- **Work to be completed**:
Say whether each statement agrees with the blog entry dated January 2, answering yes or no and quoting the entry's deciding words: 1. The writer is angry at the colleague who posted the criticism. 2. The colleague faulted the forum for not discussing the tsunami. 3. The writer believes governments have done more than individuals.

Sunday, January 02, 2005

Jan. 2 Part II


With great difficulty, I honored the resolution to “try kindness first.” Great difficulty.
A colleague on a forum castigated us for not discussing the tsunami on the board. Now, we’ve all been talking back and forth about it in blogs, private e-mails, etc. – I hadn’t even noticed it wasn’t on the forum, since I’ve discussed it with so many of the other members.

Her criticism made me angry.

And feeling that anger was such a relief from the feeling of numb, overwhelming helplessness I’ve had for the past week.

I’m not angry at her. I’m angry at the helplessness I feel in the situation. I’m doing what I individually can, as are most people I know. In fact, I think what people have done on their own in many ways far outstrips what “governments” are doing – because the people are reaching out to other people without worrying how it “appears to the world.” The colleague’s comment pushed that helpless button – I am not good at doing “helpless” – and I erupted. But hopefully I crafted a response that is both truthful and addresses her concerns properly without lashing out at her because I feel helpless.

- **Data segment**:
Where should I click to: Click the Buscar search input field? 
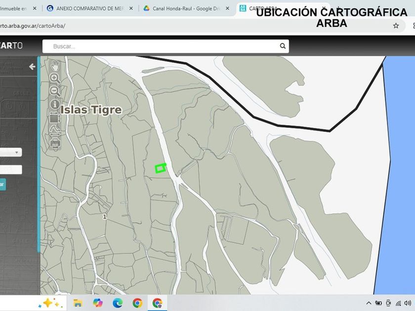click(163, 46)
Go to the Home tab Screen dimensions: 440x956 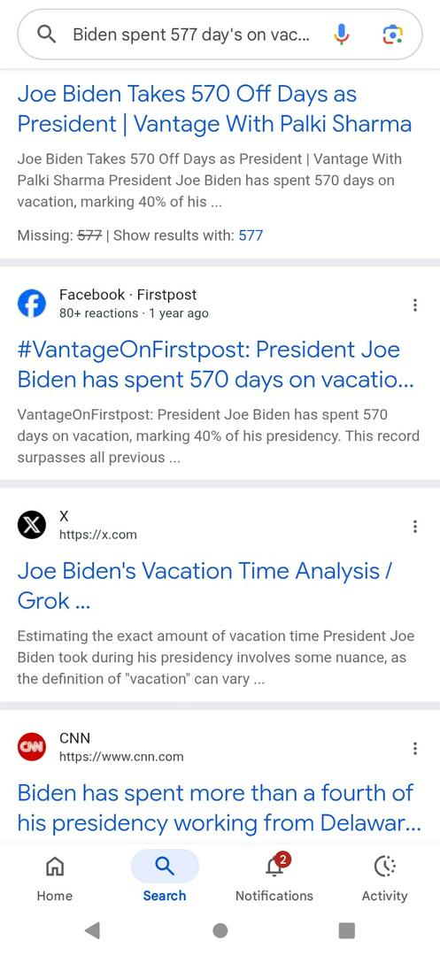click(55, 877)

- **Task response**:
1. No: "I’m not angry at her."
2. Yes: "A colleague on a forum castigated us for not discussing the tsunami on the board."
3. No: "what people have done on their own in many ways far outstrips what “governments” are doing"